INK
Reagent Specs - CD
Monitor 2001

La vérité est autrement différente. L'intime conjonction avec l'étendue. Les faux-semblants, la pénombre, le non-dit, l'art du contre-pied. Ink est une subtilité musicale, un objet bizarre, le truc qu'une écoute distancée suffirait à jeter aux oubliettes. Sur les épaules de Ink semble être tombée toute la torpeur du monde. Une lassitude, une nonchalance inquiétante. Sur les cendres de Candy Machine, Lyle Kissack (batterie) et Peter Quinn (chant) continuent de creuser leur tombe aux contours déjà dessinés sur un premier album dangereusement attirant. Avec Craig Bowen (guitare), ce trio originaire de Baltimore, aidé par quelques compagnons d'infortune, fait office d'extra-terrestres dans le paysage musical actuel.
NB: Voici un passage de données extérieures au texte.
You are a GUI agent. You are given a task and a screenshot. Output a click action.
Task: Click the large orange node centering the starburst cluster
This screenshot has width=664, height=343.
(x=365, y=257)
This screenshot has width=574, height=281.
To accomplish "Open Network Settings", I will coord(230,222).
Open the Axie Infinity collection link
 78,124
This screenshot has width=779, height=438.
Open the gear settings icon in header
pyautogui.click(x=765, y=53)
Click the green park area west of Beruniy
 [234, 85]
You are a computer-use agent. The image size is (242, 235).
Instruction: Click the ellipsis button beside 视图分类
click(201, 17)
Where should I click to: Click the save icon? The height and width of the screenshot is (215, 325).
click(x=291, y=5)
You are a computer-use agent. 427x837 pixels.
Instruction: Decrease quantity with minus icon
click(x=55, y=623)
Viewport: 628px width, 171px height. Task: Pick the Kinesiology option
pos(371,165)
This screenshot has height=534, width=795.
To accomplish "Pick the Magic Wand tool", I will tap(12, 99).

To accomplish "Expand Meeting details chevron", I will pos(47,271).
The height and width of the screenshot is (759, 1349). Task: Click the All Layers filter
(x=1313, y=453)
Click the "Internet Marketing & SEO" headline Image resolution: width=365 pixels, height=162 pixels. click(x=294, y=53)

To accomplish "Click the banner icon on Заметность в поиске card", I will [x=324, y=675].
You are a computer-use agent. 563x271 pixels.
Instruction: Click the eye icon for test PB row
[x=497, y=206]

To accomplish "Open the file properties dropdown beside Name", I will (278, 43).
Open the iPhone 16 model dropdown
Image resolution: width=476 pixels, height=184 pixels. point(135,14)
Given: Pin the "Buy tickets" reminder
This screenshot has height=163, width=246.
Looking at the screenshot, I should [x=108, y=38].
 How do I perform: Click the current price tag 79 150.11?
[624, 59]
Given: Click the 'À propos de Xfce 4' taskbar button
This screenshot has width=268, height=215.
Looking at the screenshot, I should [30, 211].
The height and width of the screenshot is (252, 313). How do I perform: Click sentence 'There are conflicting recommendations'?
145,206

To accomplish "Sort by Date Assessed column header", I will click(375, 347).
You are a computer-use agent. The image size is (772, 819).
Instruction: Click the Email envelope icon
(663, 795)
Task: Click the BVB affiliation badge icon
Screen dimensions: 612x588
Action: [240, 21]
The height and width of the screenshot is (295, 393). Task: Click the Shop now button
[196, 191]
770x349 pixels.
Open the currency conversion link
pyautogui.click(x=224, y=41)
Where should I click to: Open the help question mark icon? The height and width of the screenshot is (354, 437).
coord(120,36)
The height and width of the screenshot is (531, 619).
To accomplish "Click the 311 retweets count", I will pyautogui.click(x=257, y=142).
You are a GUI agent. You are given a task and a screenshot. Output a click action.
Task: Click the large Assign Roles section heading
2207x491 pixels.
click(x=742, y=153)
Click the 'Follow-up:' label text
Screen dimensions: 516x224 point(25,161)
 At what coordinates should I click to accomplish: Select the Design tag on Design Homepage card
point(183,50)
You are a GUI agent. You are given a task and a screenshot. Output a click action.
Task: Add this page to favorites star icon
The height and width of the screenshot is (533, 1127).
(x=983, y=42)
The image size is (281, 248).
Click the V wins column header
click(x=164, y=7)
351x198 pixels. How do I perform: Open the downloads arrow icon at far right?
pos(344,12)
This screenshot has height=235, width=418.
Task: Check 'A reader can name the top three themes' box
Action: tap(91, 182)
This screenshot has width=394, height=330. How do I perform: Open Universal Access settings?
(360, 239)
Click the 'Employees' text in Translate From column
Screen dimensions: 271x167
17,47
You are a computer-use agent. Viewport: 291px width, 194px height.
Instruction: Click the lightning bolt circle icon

A demi-mesure, ils pratiquent la musique du souffle et de la retenue. Le rythme est fluide, ponctué d'un léger groove hypnotique, comme un UI au ralenti. La guitare au jeu complexe et légèrement cacophonique tisse un univers stressant. Le timbre de la voix est gaie comme un Ian Curtis en chaleur. Et fragile comme un futur suicidé. C'est le Velvet Underground maladif et épuré. Des ambiances chloroformées de prime abord, une légèreté qui annonce une tempête qui ne vient jamais. Mais c'est tout tendu là dedans, une musique poil à gratter, irritante et entêtante. Qui vous colle peu à peu à la peau. Le tas informe que je suis se propulse à grand-peine. C'est Slint dans l'esprit avec des armes différentes et variées (clarinette, violon, piano, etc...). Ne jetez pas à la vindicte publique après une seule écoute. Ne zappez pas. La musique introspective de Ink mérite du temps, de l'attention. Et vous rentrerez alors vous aussi dans ses structures décalées comme quand on aime se faire peur. Des mœurs d'un autre âge, ce charme exotique, faussement froid mais tendre à l'intérieur. Imprimez vous ce nom dans la tête et chérissez ce groupe à nul autre pareil.